In order to get the show filmed on the most expensive - and therefore best - type of film possible, Ball and Arnaz both took pay cuts so the production crew could afford it.
The series was so popular during it’s initial run that parts of American life would simply shut down while it aired. Telephone and water usage would dip dramatically for the program’s half-hour duration, and even department stores would shut their doors early due to lack of customers.
Lucille Ball and Desi Arnaz demanded the show be filmed on 35mm film, which is expensive, and in Hollywood instead of New York City. CBS wasn’t convinced but the couple settled their differences by getting ownership of the series. Desilu Productions, formed by them, made about $40 million from this move, which is a lot more now…try $256 million in today’s economy.

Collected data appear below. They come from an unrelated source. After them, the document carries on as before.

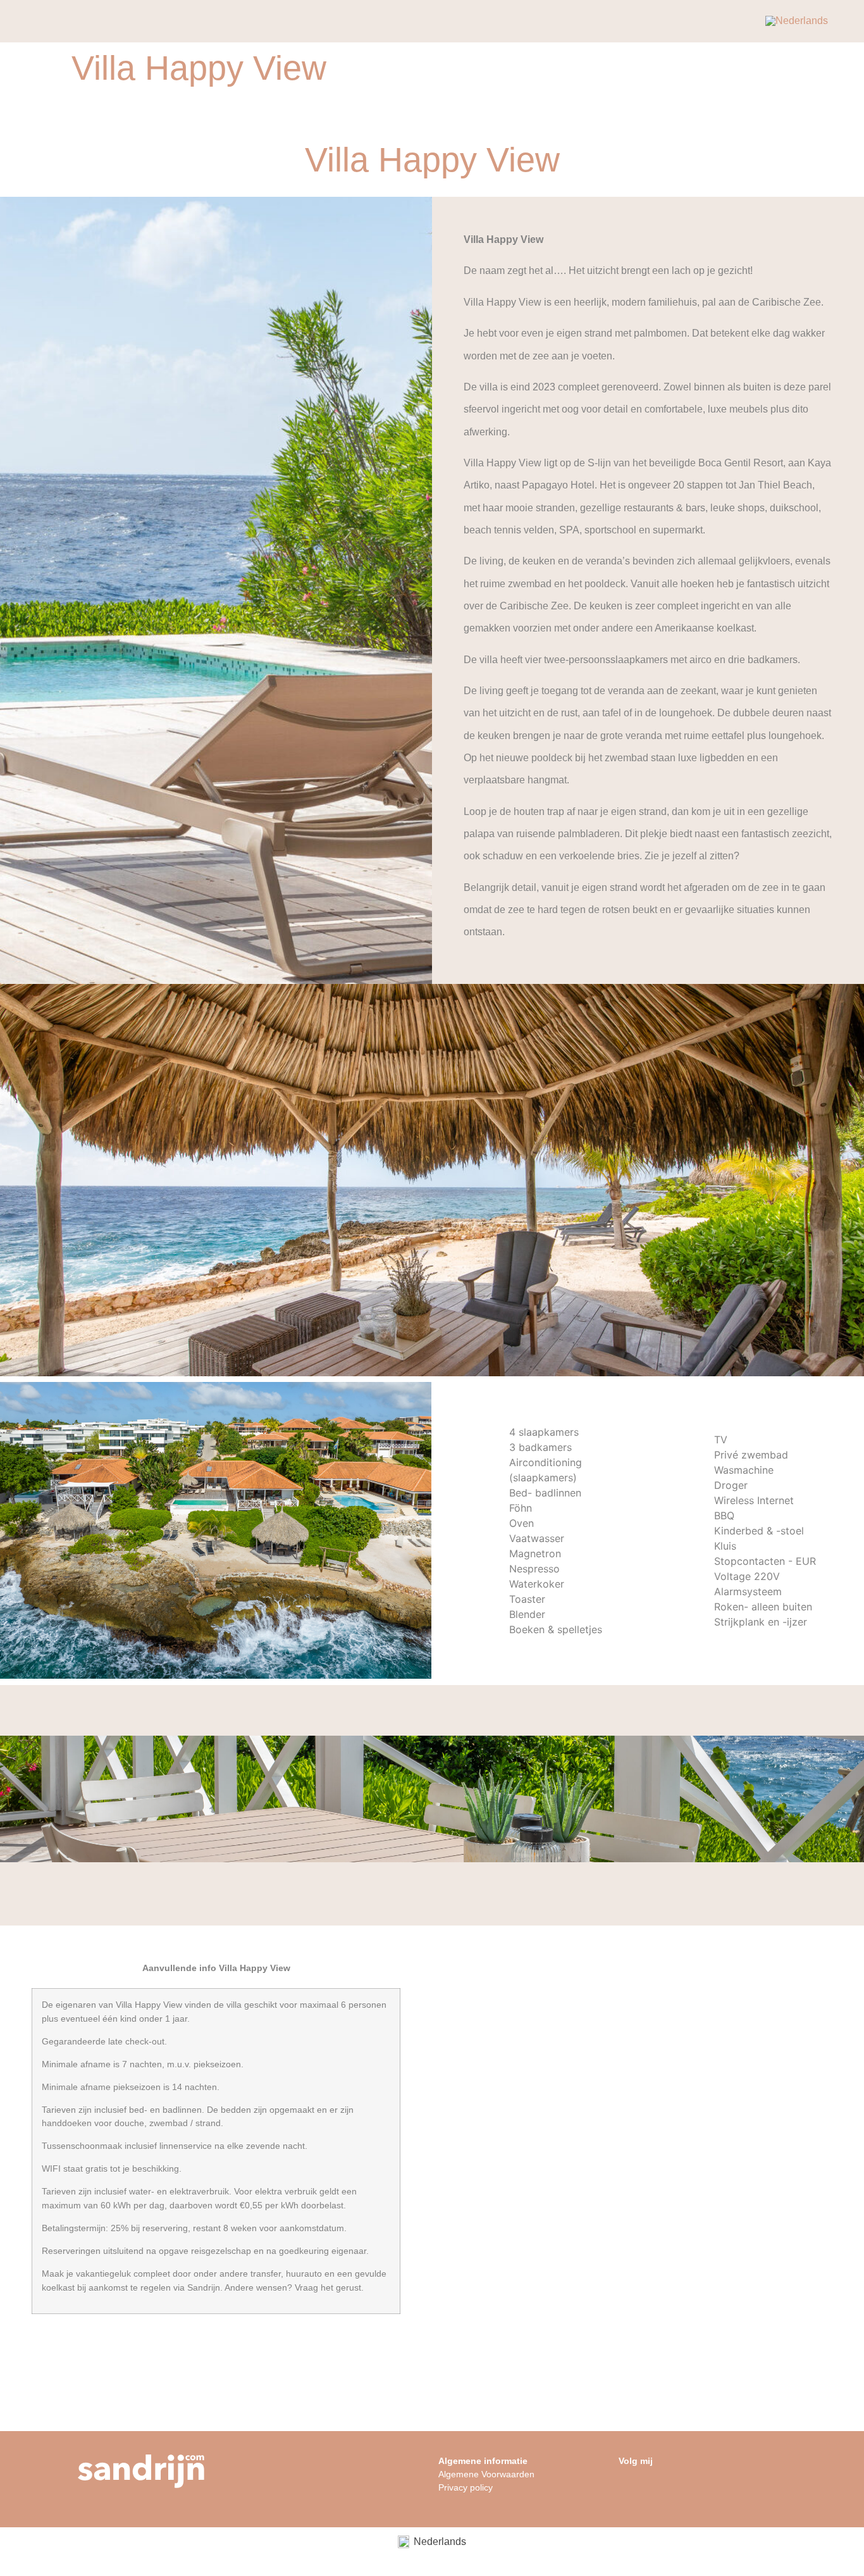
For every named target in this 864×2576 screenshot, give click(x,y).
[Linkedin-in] (658, 2490)
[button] (11, 1799)
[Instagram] (632, 2490)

The episode of Lucy giving birth to “Little Ricky” was viewed by over 70 percent of all U.S. households and had higher ratings than the inauguration of President Dwight D. Eisenhower. Ironically, the storyline coincided with Lucy’s reali-life pregnancy of Desi Arnaz, Jr.
Lucille Ball initially did not want to make the jump from film to television. But then, she had a dream featuring Carole Lombard — a comedic actress and deceased friend — who convinced Ball to “take a chance” with the TV gig. Ball listened to her friend in the dream, and it obviously worked out.